Lycia Trouton is a multi-award winning artist and contemporary art historian. Her work insightfully grasps the exploration of liminal spaces with both intellectual rigour and a desire to bring humaneness to light. As a freelance sculptor, writer-critic, curator, presenter and university lecturer, Dr. Trouton has had the opportunity to build community through her art. Her commemorative works, research and teaching sparks excitement and breeds innovation.
Lycia’s focus is often on the creation of work that offers an allusion to the past and reveals a discussion of social themes. With giant earthworks, land art creations, and site-specific, touring sculpture, she has managed to stretch our imagination with sheer physicality. Her exhibitions emphasize the peculiarity and preciousness of objects and the archival necessity to commemorate the genius of a story retold.
Born in a particular area of Belfast, Northern Ireland, Lycia experienced her early life in a region that held a quarter of the cumulative total deaths as a result of The Northern Ireland Troubles.
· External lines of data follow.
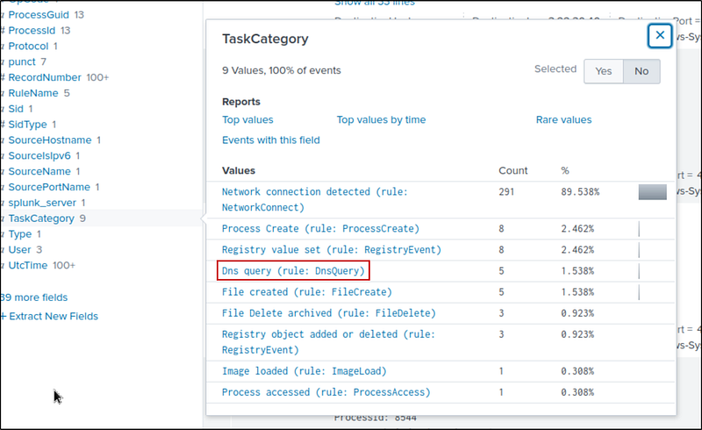This screenshot has width=702, height=430.
Task: Close the TaskCategory popup with X
Action: click(660, 35)
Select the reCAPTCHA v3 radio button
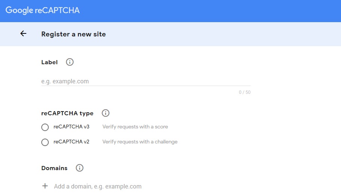 [x=45, y=127]
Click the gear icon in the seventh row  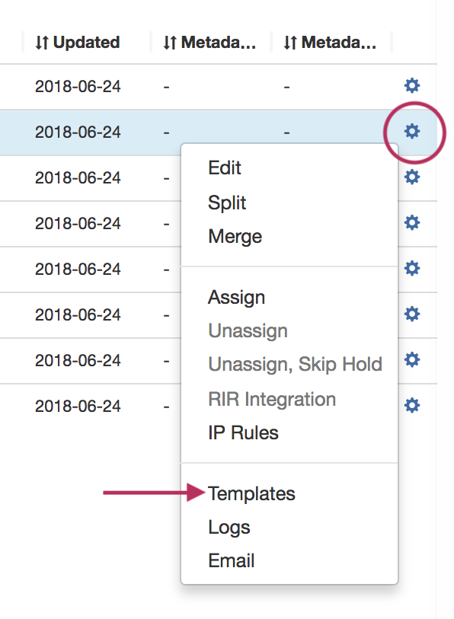[x=411, y=359]
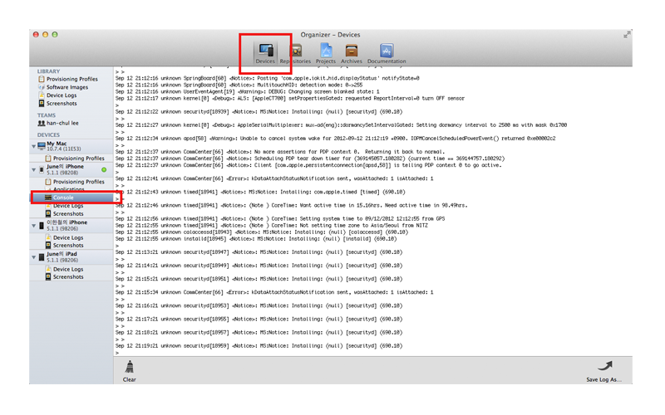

Her family (partly because of her maternal grandfather’s involvement in the post World War II government from 1958-72) immigrated to Canada’s West Coast in 1970 and made their home in Vancouver, Canada. From these experiences, Trouton grew her interdisciplinary arts practice.
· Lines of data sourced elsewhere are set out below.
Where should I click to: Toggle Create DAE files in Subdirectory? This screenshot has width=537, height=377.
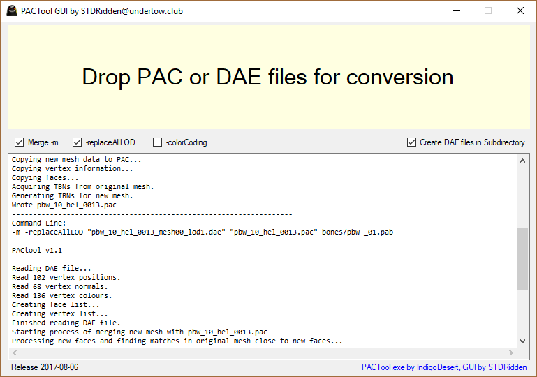[412, 142]
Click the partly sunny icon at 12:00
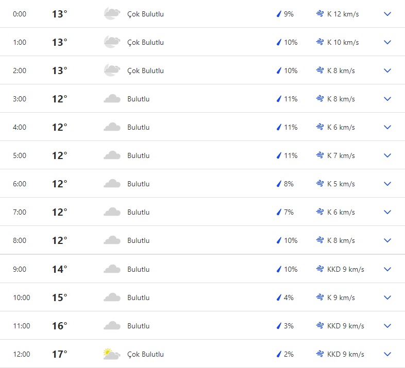This screenshot has width=405, height=368. pos(112,354)
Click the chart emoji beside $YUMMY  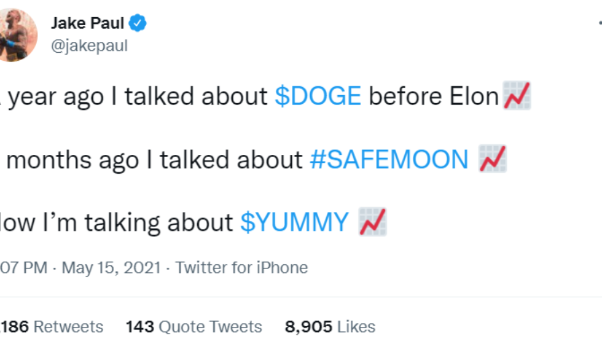coord(373,222)
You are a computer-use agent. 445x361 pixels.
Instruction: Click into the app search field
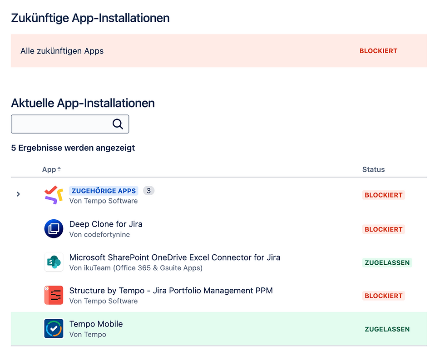pos(61,124)
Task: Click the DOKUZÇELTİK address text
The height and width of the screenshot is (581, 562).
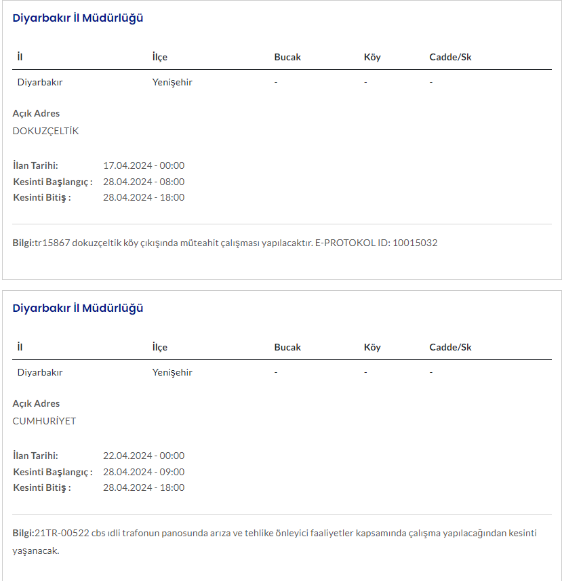Action: tap(45, 131)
Her lived childhood, witnessing the spectre of internecine war, led Trouton to conceptualize and produce her major life’s work: a non-traditional memorial, funded by the Canada Council for the Arts. Entitled the (Irish) Linen Memorial, this work is a hand-sewn chronological Names List which has toured worldwide for twenty years, winning acclaim in the process.
While she currently lives and works on Vancouver Island in Canada’s Pacific Northwest, Dr. Trouton lectured and held artist residencies in the UK, USA, South America, Asia and Australia. You can find her current land art and public art in the Seattle area and in her Northern Ireland birthplace.
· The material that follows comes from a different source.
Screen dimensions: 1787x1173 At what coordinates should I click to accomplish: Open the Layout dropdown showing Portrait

Trouton currently holds an Associate Fellowship at the Centre for Studies in Religion and Society, at the University of Victoria, Canada, after positions such as the Head of Art and Design History and Theory at the School of Visual & Performing Arts, University of Tasmania (UTAS) and at one of the dozen UNESCO-initiated Latin American Social Sciences Institutes (F.L.A.C.S.O.) in the history and cultural anthropology department. She gained her Doctorate of Creative Arts (studio and contemporary history/theory) from the University of Wollongong, near Sydney, New South Wales, Australia, in late 2005, after being a working artist for a decade in Seattle and Vancouver. Her Masters (MFA) in Sculpture, in 1991, was from the prestigious Cranbrook Academy of Art in Michigan, USA and her BFA (Honours) in Sculpture from the rigorous Carnegie Mellon University, Pennsylvania,1988 and pre-college at Otis-Parsons Design School, Los Angeles and Emily Carr University.
Lycia Trouton continues to exhibit internationally. Her work has been shown at Zhejiang Art Museum, Hangzhou, China, Galerie Camille, Detroit, The Art Gallery of Grande Prairie in Northern Alberta, The Long Gallery at the Northern Ireland Parliament Buildings, Stormont, Belfast, Derry Central, Belfast Central and Linen Hall Libraries, N. Ireland, Queen’s University, Belfast, Corrymeela Community (N. Ireland’s oldest Peace and Reconciliation organisation), The United World College for Peace, Canada, and Kaohsiung Normal University in Taiwan, Craft ACT: Craft and Design Centre, the University of Wollongong, and Stanley Park, Vancouver, Canada. Her work is held in digital collections including the Centre Georges Pompidou, Paris.